Faisons donc mine de ne pas savoir ce que nous savons. Allons plus loin. Faisons l'hypothèse que les médias ont menti quant au contenu du rapport. Pire, ces journalistes irresponsables se seraient laissé manipuler par des gens mal intentionnés colportant et diffusant un faux rapport. Allons jusqu'à l'absurde. Ce rapport ne serait qu'une fiction dont se serait saisie une opposition municipale de mauvaise foi en panne d'idée et de projet.

N'est-ce pas notre droit d'électeurs et de citoyens de nous tourner vers notre maire pour qu'il nous dise la vérité ? Est-ce normal qu'un maire laisse ses administrés intoxiquer par une presse manipulée, une opposition mal intentionnée et une blogosphère devenue histérique ?

Monsieur le maire, vous nous devez des comptes.

    - Vous nous devez des comptes parce que votre communication ne laisse en rien supposer qu'un tel rapport n'existe pas. Puisque le rapport existe bel et bien sa publication n'eût-elle été la seule manière de nous faire connaître la vérité. CETTE VERITE VOUS GÊNERAIT-ELLE ?

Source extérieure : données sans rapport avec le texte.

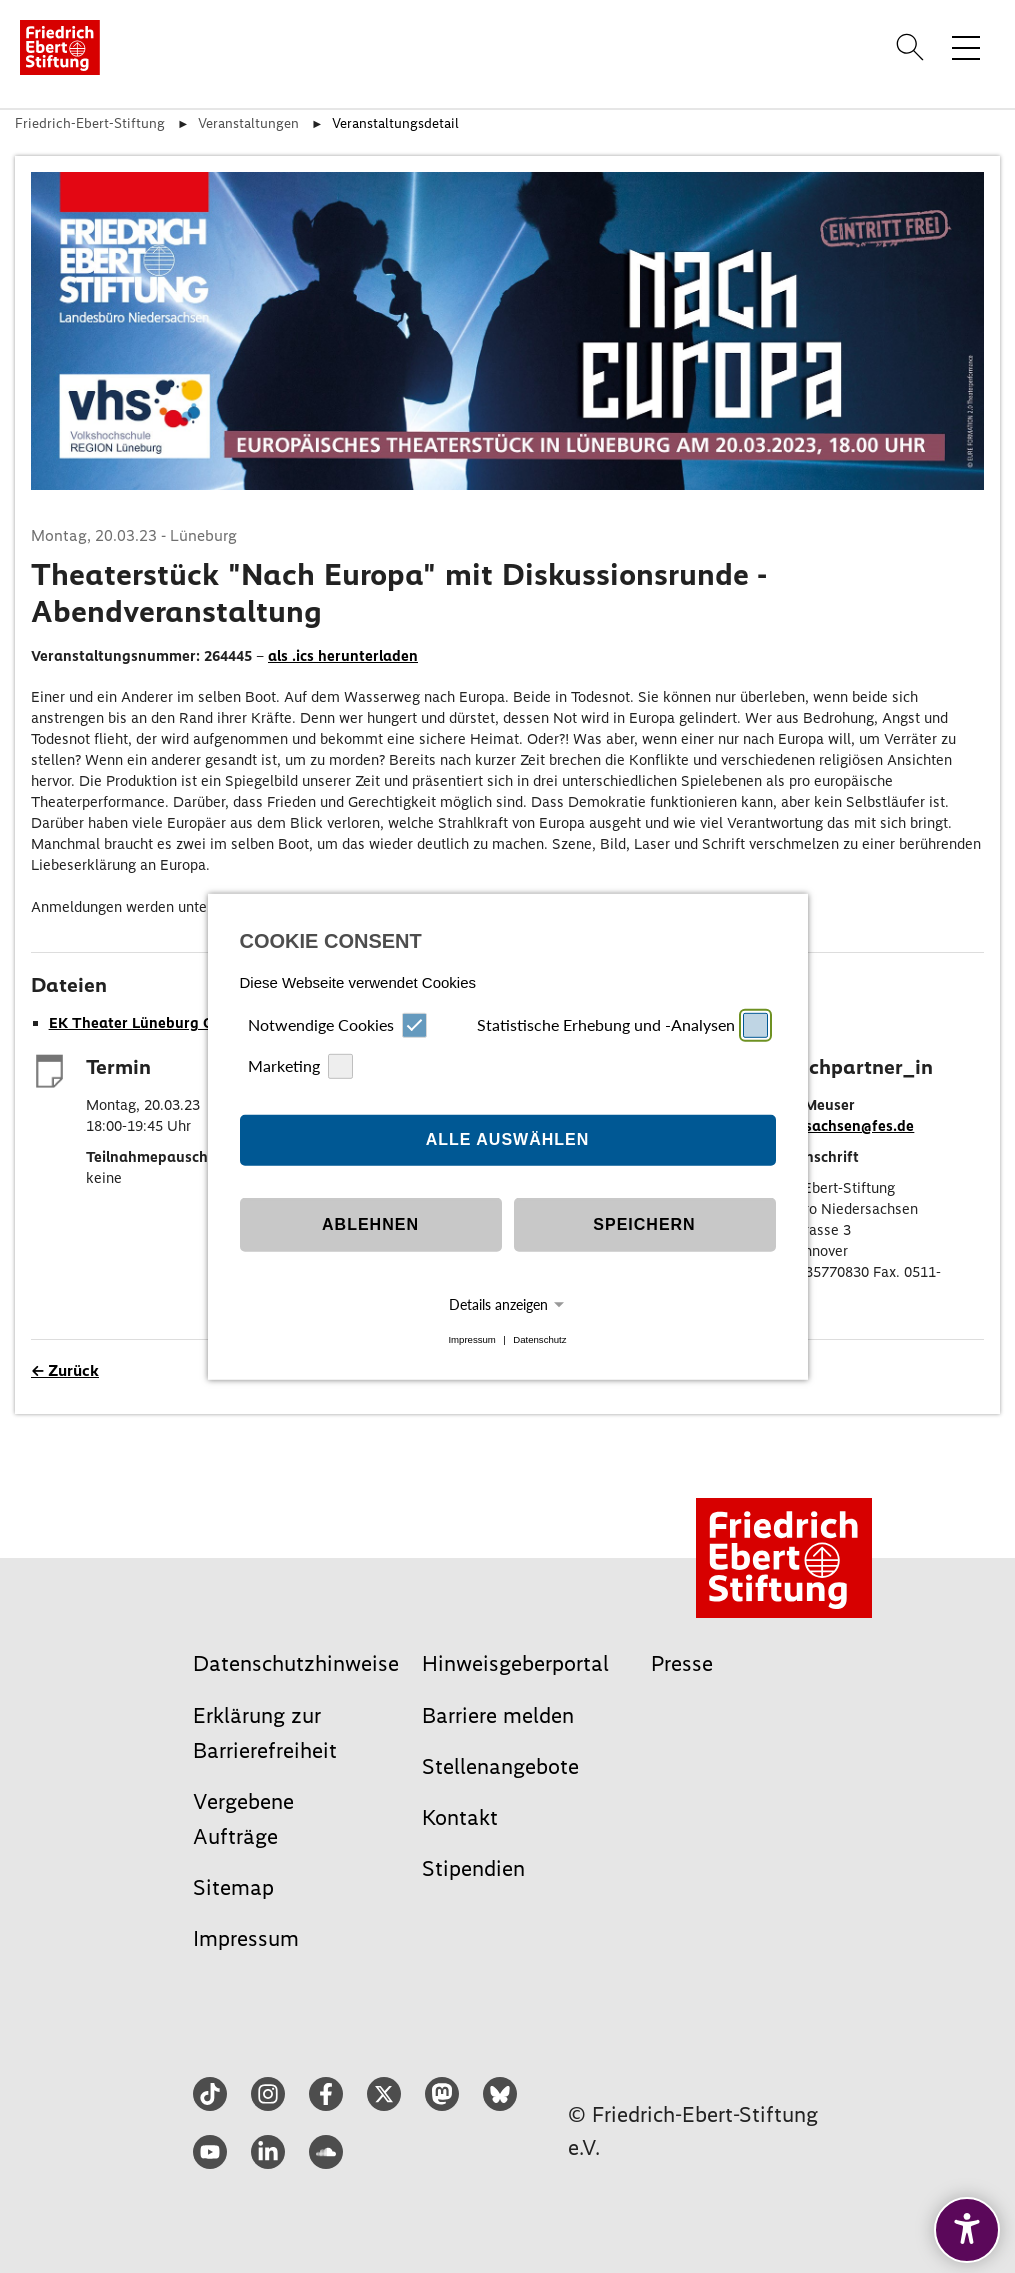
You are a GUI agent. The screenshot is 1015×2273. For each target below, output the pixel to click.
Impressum (471, 1339)
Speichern (644, 1224)
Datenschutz (539, 1339)
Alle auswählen (508, 1139)
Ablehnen (370, 1224)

    - Vous nous devez des comptes parce que vous êtes un élu du peuple. Et un élu doit rendre des comptes à ses électeurs. La politique, dans ses aspirations à la modernité, est exigente en matière d'éthique. La première éthique d'un chef d'exécutif est celle de la responsabilité, mot dont la racine vient du verbe répondre. REPONDRE DE VOTRE ACTION EST UNE EXIGENCE AUTANT POLITIQUE QU'ETHIQUE. NE PAS REPONDRE EST DONC DE L'IRRESPONSABILITE.

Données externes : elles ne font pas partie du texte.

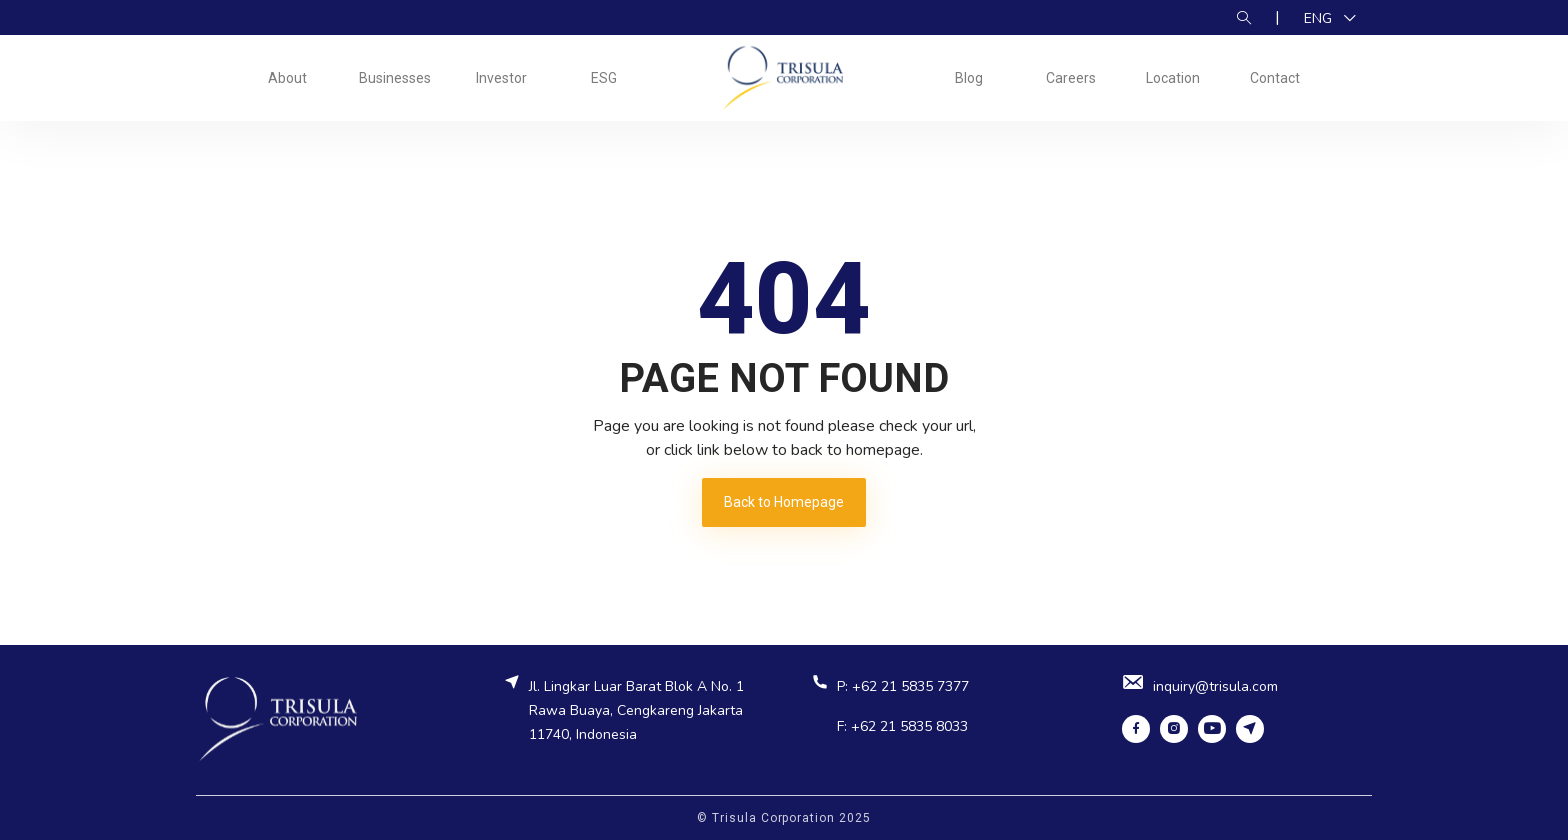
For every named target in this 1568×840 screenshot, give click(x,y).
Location (1173, 78)
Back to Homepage (784, 502)
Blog (969, 78)
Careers (1071, 78)
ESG (604, 78)
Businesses (395, 78)
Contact (1275, 78)
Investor (501, 78)
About (287, 78)
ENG (1320, 18)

    - Vous nous devez des comptes, parce que les asniérois vous ont fait confiance. La confiance n'est pas un chèque en blanc. Mais un contrat où chacun des partis en présence s'engage à respecter sa part de responsabilité. Quand l'un des partis émet des doutes sur le respect des engagements de l'autre, il est utile qu'ils se parlent. VOUS AVEZ OPPOSER VOTRE SILENCE A LA DEMANDE DE NOMBREUX ASNIEROIS. VOUS ESTIMEZ-VOUS AU-DESSUS DU PEUPLE QUI VOUS A ELU ?

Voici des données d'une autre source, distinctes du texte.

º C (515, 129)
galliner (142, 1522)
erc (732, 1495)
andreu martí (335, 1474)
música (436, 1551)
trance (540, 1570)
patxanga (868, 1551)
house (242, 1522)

ON PEUT TOUJOURS MENTIR POUR DISSIMULER UNE VERITE. MAIS COMME DISENT LES LATINS VERUM EST DIFFUSIVUM SUI (LA VERITE SE DIFFUSE D'ELLE-MEME). ET SI VOUS N'EN ÊTES PAS CONVAINCU, OUVREZ L'EVANGILE ET VOUS Y VERREZ ECRITS QUELQUE PART : "IL N'Y A RIEN DE CACHER QUI NE SERA REVELE AU GRAND JOUR".